Wilkesboro Community College, Wilkesboro, N.C., April 25, 2024

Reviewed by Kevin Oliver

MerleFest 2024 Opens With Strong Thursday Night Lineup

The 36th annual edition of MerleFest, the North Carolina roots music festival that describes itself as "Traditional Plus," lived up to that billing when it kicked off Thursday night. The lineup included several of the most popular groups in current bluegrass music and offered up some unique and special moments.

Dan Tyminski Band took the Watson stage with a set of solid traditional bluegrass highlighted by his songwriting. Sure, they played his version of the Stanley Brothers "Man of Constant Sorrow" made famous more than 20 years ago via the "O Brother, Where Art Thou" soundtrack, but they also included tunes such as "My Biggest Fan," a song Tyminski introduced by way of a story about his fiddle player Maddie Denton. She is a championship caliber fiddler who left a career as a teacher behind to play bluegrass music. The song touches on the support someone like Denton has to receive to be successful, from her parents and others.

Tyminski also pulled out a powerful rendition of the title track of his most recent album "God Fearing Heathen," in an acoustic solo performance. The most moving moment of the set, however, and one that shone a light on Tyminski's storytelling abilities the best, was the haunting, "Silence in the Brandy," an ode to veterans with PTSD and their struggles after coming home from military service.

The Steep Canyon Rangers were next up on the Watson stage, and if Tyminski was a showcase of how great traditional bluegrass can be, the Rangers proved how far it can be taken in the service of great musicality and performance. They've been more than just another bluegrass act for many years, adding drums and stretching the boundaries of original songwriting within the bluegrass framework, and this set was a perfect example of their talent.

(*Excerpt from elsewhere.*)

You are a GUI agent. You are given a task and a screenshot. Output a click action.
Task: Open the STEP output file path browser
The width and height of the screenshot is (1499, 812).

After an instrumental opener, the band members took turns taking lead vocal duties on the various songs, They are all excellent musicians, but the blend of their different voices adds that little bit extra on songs such as "Fare Thee Well, Carolina Gals," where the solo acoustic opening saw the rest of the band gradually join in until the song swelled to multi-part harmony.

There are moments at MerleFest that just happen, and one of those occurred at the end of the Rangers' set as they seemed to be ending their final song only to slide into a full-fledged version of the Allman Brothers' "In Memory of Elizabeth Reed," an homage to the recently passed Dickey Betts. Without an electric guitar in sight, banjo player Graham Sharp replicated Betts' lead solos on his banjo to electrifying results.

With a band and discography that has resulted in two "Best Bluegrass Album" Grammy Awards in the past three years, Molly Tuttle and Golden Highway may have been the most anticipated set of the night, and she and her band delivered on that anticipation.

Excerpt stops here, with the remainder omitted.